И ребята понимают, что с того самого времени, как была сказана последняя фраза, думал старик о прошлом, сравнивал его с настоящим, стыкал свою жизнь на грани бывшего и теперешнего – и затосковал оттого, что ему семьдесят лет, что жизнь, собственно, прожита и совсем немного дней и ночей осталось ему быть на земле, что пройдет немного времени и он последует за Сергеем Долгушиным и Петькой Калашниковым в тот мир, откуда не продают железнодорожный билет ни на одну станцию земли.
Над Глухой Мятой громоздится, ворочается, устраиваясь на ночь, небо; останавливаются облака, прицепляются за вершины сосен, чтобы хоть ночь скоротать в покое. Помигивают в просветах сосен звезды. Да и ветер тоже, отыскав ночевье, прячется, свернувшись тугими вихрями в сосняке.

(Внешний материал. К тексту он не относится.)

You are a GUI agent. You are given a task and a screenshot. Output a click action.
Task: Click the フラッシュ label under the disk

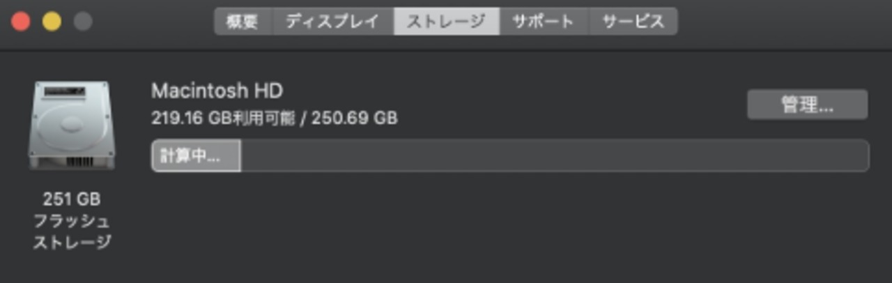[72, 221]
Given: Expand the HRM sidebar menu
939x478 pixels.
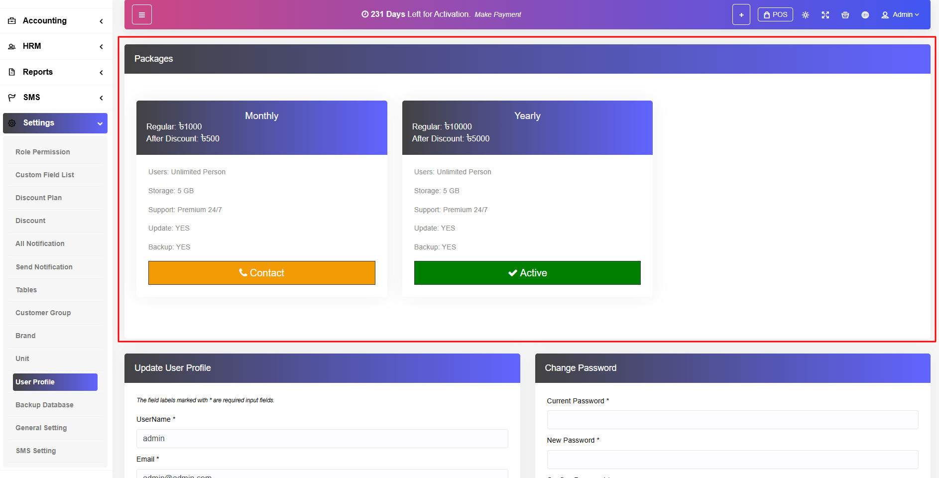Looking at the screenshot, I should pyautogui.click(x=55, y=46).
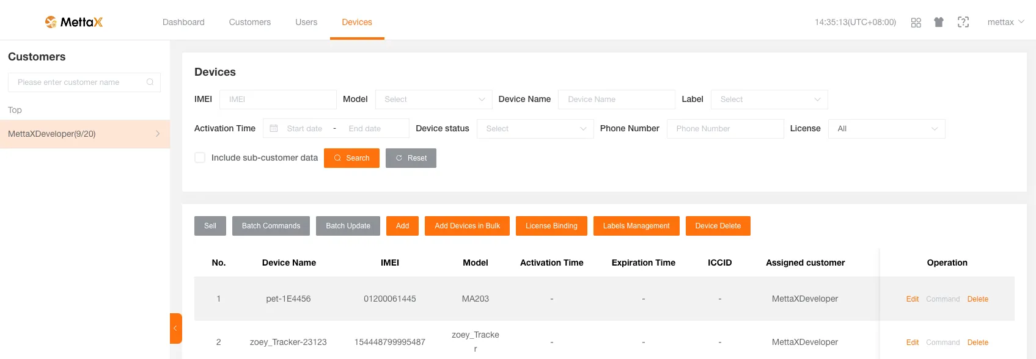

Неслышно ступает ночь по Глухой Мяте.
– Хоть сто лет живи – помирать не хочется! – грустно говорит Никита Федорович.
Молоды Виктор и Борис, не прошагали по земле и четверти дороги Никиты Федоровича Борщева, но доходит до них острая тоска старика, боль сердца – не сговариваясь, не переглядываясь, как обычно, они осторожно подхватывают Никиту Федоровича под руки.
– Пришли! – говорит Виктор, открывая дверь перед стариком так широко, как открывают перед почетным гостем. – Пришли!

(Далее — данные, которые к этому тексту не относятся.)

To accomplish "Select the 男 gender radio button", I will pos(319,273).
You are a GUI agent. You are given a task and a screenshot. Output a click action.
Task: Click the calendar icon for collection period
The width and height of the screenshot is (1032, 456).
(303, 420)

– Спасибо! – отвечает Никита Федорович и первым проходит в барак, высоко подняв голову; видит комнату, людей и сразу забывает о печали. – Снедать собираются! – радуется он тому, что Дарья уже накрывает на стол.
Чудесна стариковская память!..
2
Лоси ходят по Глухой Мяте, как коровы по деревенской околице.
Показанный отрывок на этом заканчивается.